» Document section:
* Begin *

What a champion idea me old mucker. I organised a Lake District drive earlier this year and a great time was had by all. There are plenty of excellent roads around Cumbria, Lancashire, Cheshire, Derbyshire & North Wales. I live about 20 miles from Carol (Granny)

(I know i'm gonna regret saying this). If we planned a weekender, i have plenty of room ay my gaff (can comfortably sleep 3 additional couples or 6 friendly singles ) plus parking for around 9 TT's. I'm about 15 miles from Manchester, with Blackpool only 20 miles away. I've not really got much time to organise anything as i'm off to the States again in a couple of weeks, but if you want to jointly plan something NuTTs, using my gaff &/or Carol's as a base then let me know.


----------



## TTotal

Hope you lot are not discounting those mad'ns who dont mind driving across the world...would love to come up North back to my roots (or routes) even if it has to be Lancs rather than Yorks ! I said to Daniela I would be on for any Northern meets given enough warning, so...if you have room for a little black ttr then count me in. The only thing is, I have a self imposed limit of 10k miles p.a. , I've done 2k in 1 momth !! Looks like I'm up for a penalty payment at the end of 4 years, but what the hell, could be dead by then !  John


----------



## nutts

Seems like we have the basis of a plan ;D 8)

I'm in the same boat though, in France, flying down to Italy at the end of the week, followed by 2 weeks in the US......

But once we get some more interest, we can then set a date and then agree on a cruise venue. We can then see whether your gaff is big enough. We might even get someone to help with the organisation of it.

Or we could cruise to somewhere and stay there for the night and then cruise back in the morning.........

Thoughts everyone ;D


----------



## W7 PMC

John:

Thats the right attitude. Daniela would defo be up for this meet if she's not got any Club Audi business to clash with the dates, once we can decide when to hold it. I've got a 15K pa limit on my PCP, but as i'm on nearly 17000 miles now & only had the car 8 months, i could well be in penalty land as well in 16 months ;D ;D ;D


----------



## W7 PMC

Sounds like a plan forming NuTTs.

Just a thought, as its looking like being December before we can have this event, how about putting together a large one and having a kind of TT Forum Christmas Party along with a cruise and make a full weekend of it. We could easily get over 30 TT's & get a group booking at some large hotel.

Thoughts on this?


----------



## nutts

Now I'm getting to like this even more. What is it that Hannibal always says "I love it when a plan comes together" ;D

Right lets sort out a December date....Sat 14th & Sun 15th Dec?

It's getting on a bit...so lets gauge interest VERY quickly.

Anyone got any ideas on good NORTHERN venues for a TT Xmas party? ;D ;D ;D ;D ;D ;D

Love it 8) ;D


----------



## TTotal

W O W (sorry my favourite word when excited ) all coming together so quickly...

* End *

» Data shown:
* Begin *

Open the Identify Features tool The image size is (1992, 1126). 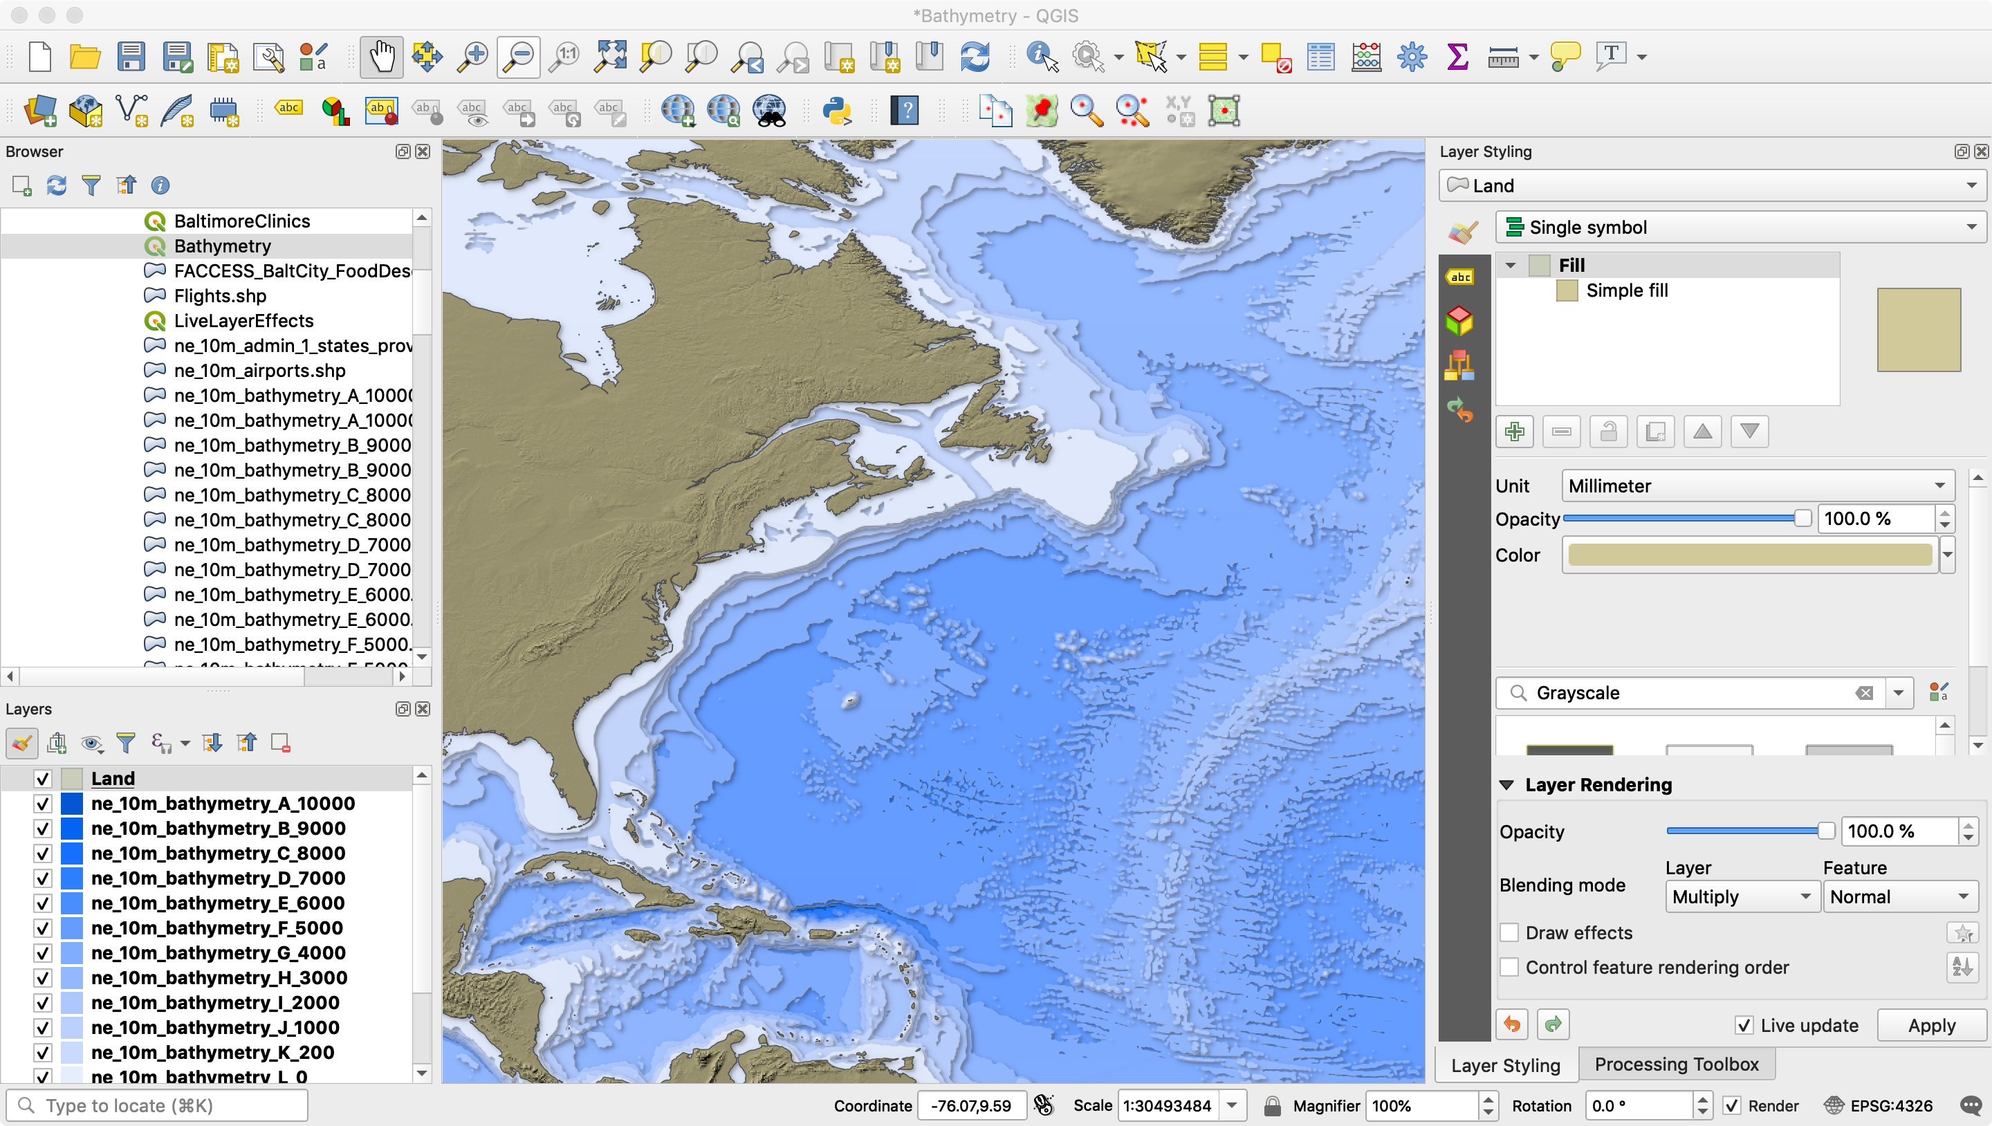pyautogui.click(x=1041, y=56)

* End *

» Set tasks:
a) From the thread about a northern TT meet, copy out the passage that opens with the words "What a champion" and closes with "let me know.".
b) Translate into French this sentence from the thread about a northern TT meet: "There are plenty of excellent roads around Cumbria, Lancashire, Cheshire, Derbyshire & North Wales."
c) Summarize the thread about a northern TT meet in two sentences.

» Expected results:
a)
What a champion idea me old mucker. I organised a Lake District drive earlier this year and a great time was had by all. There are plenty of excellent roads around Cumbria, Lancashire, Cheshire, Derbyshire & North Wales. I live about 20 miles from Carol (Granny)

(I know i'm gonna regret saying this). If we planned a weekender, i have plenty of room ay my gaff (can comfortably sleep 3 additional couples or 6 friendly singles ) plus parking for around 9 TT's. I'm about 15 miles from Manchester, with Blackpool only 20 miles away. I've not really got much time to organise anything as i'm off to the States again in a couple of weeks, but if you want to jointly plan something NuTTs, using my gaff &/or Carol's as a base then let me know.

b) Il y a beaucoup d'excellentes routes autour de la Cumbria, du Lancashire, du Cheshire, du Derbyshire et du nord du pays de Galles.

c) Forum members discuss organizing a drive in the north for TT owners: one offers a home about 15 miles from Manchester as a base, and another, willing to drive a long way, asks to join. The idea grows into a TT Forum Christmas party weekend with a cruise and a group hotel booking, with Saturday 14th and Sunday 15th December proposed and suggestions for northern venues requested.